RECORDS SHOWN Block Start

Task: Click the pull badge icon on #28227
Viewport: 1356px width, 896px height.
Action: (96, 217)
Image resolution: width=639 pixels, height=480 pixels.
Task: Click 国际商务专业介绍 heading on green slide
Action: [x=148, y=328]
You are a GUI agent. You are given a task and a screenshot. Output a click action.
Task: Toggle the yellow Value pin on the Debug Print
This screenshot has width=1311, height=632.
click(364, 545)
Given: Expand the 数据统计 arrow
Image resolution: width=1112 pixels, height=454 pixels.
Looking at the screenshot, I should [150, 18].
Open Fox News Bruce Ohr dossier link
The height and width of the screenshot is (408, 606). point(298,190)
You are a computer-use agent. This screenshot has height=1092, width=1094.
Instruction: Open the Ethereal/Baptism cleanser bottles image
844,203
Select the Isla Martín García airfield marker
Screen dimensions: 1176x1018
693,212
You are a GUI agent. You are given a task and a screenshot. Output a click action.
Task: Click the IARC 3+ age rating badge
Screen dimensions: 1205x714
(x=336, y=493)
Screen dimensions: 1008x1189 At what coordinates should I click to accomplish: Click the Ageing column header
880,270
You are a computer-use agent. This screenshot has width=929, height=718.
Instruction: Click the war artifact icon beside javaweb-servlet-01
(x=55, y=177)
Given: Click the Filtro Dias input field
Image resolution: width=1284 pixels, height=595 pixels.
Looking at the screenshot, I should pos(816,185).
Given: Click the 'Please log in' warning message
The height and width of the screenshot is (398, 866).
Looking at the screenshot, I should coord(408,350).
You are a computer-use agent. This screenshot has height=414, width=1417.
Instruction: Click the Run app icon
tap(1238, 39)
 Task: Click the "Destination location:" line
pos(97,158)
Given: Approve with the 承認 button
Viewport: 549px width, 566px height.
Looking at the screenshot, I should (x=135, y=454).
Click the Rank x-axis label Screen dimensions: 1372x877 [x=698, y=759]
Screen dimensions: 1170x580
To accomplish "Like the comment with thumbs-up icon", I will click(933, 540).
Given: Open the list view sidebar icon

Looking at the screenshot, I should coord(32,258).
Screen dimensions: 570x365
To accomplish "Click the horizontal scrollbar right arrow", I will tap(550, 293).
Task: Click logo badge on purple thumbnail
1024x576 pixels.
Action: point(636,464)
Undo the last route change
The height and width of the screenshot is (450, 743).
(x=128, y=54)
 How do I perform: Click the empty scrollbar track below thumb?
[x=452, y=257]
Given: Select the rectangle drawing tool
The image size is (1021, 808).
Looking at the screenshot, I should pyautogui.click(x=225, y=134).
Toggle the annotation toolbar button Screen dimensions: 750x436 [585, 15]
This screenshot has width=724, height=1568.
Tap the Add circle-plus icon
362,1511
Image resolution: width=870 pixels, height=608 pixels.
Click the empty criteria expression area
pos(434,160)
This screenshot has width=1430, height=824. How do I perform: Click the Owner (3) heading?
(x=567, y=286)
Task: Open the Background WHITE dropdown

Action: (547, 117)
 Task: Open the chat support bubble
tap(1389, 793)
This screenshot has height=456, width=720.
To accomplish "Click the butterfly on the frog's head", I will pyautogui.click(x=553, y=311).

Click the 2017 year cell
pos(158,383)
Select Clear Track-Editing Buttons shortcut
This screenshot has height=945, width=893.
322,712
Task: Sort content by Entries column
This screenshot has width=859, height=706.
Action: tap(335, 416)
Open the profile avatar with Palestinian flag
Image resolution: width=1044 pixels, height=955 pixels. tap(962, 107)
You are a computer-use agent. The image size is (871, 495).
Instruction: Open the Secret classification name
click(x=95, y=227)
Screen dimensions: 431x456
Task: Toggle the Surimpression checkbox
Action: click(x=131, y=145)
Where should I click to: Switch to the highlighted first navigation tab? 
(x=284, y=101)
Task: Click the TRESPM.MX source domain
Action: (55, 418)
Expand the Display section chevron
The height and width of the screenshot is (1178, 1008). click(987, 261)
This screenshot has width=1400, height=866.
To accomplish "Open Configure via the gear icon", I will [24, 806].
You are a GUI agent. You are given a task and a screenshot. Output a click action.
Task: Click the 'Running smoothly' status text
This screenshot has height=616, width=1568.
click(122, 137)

RECORDS SHOWN Block End

• _WHAT IS REQUIRED_: I need the number of lines in the entries that include "will"; please give that number and nothing else.

• _RESPONSE TO THE TASK_: 4